Hurricane Force Low Pressure System In the Central Pacific Ocean? (credit: NWS Ocean Prediction Center)
DISCUSSION: Although most do not even consider to think about this type of meteorological phenomena, often times during the Winter season, hurricane-force low pressure systems can develop over large expanses of the central/eastern Pacific Ocean as well as a very large percentage of the central/northern Atlantic Ocean. During the more conventionally recognized hurricane season periods for the various Pacific and Atlantic Ocean basins, tropical cyclones which form are fueled by the presence of particularly warm sea surface temperatures which fuel the inner core (a.k.a., the internal "heat engine") of strengthening tropical cyclones. However, during the Winter-time when we observe low pressure systems with measured maximum sustained wind speeds at or sometimes well-above hurricane intensity, this unfolds as a consequence of profoundly unique circumstances.
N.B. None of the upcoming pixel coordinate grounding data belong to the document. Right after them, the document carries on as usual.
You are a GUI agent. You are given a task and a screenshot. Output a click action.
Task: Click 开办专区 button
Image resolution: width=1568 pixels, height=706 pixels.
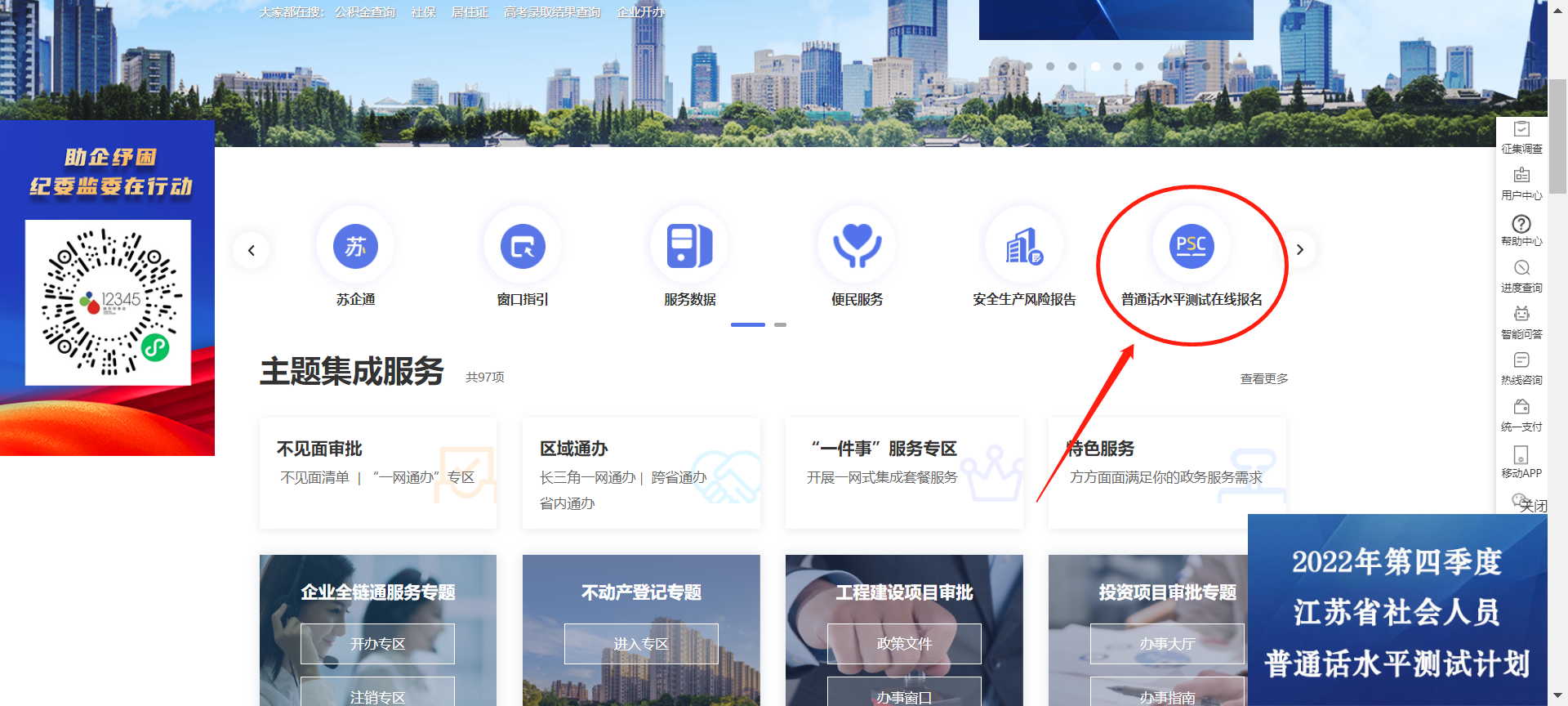pos(377,644)
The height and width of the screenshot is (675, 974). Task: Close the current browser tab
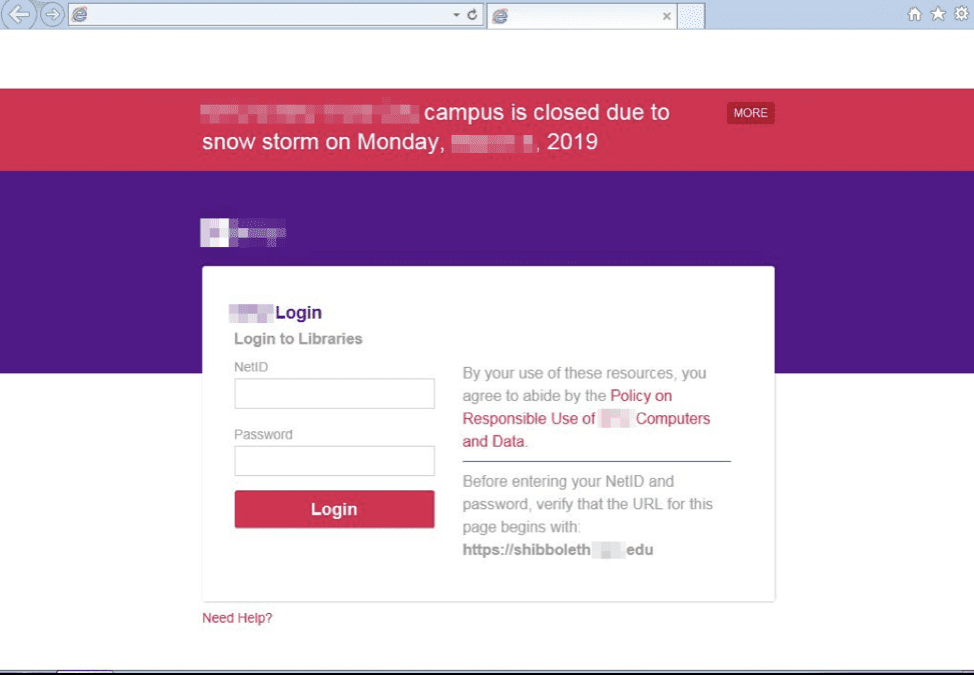click(x=667, y=16)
As many people around the world have come to fundamentally understand, extra-tropical cyclones which impact large coastal (and often semi-inland) regions around the world are triggered by horizontal changes in temperature with distance over some given region. Thus, it is what is referred to as a "frontogenetic forcing" measuring or an atmospheric low pressure intensification mechanism which is driven by changes in temperature at or near the surface. This surface-based temperature gradient subsequently affects the temperature and therefore the wind field distribution in the vicinity of developing extra-tropical low pressure system at the surface as well as points higher up in the atmosphere. Thus, this deep-layer horizontal change in temperature over some horizontal difference provides the critical energy/fuel needed to sustain Winter-time low pressure system.
Colloquially, when these types of Winter-time low pressure systems impact populated areas, we conventionally refer to these types of storms as "Nor'easters" since they are identified as coastal low pressure systems which typically move in a northeasterly direction with time and deliver cold northeasterly winds to the area they impact as they move through. As shown in the brief satellite footage attached above, this same process can happen over larger oceanic basins as well such as this hurricane-force low which just recently strengthened significantly over the northeastern Pacific Ocean. This just goes to show that intense Winter-time low pressure systems can form and intensify while under the influence of many different types of atmospheric environmental conditions.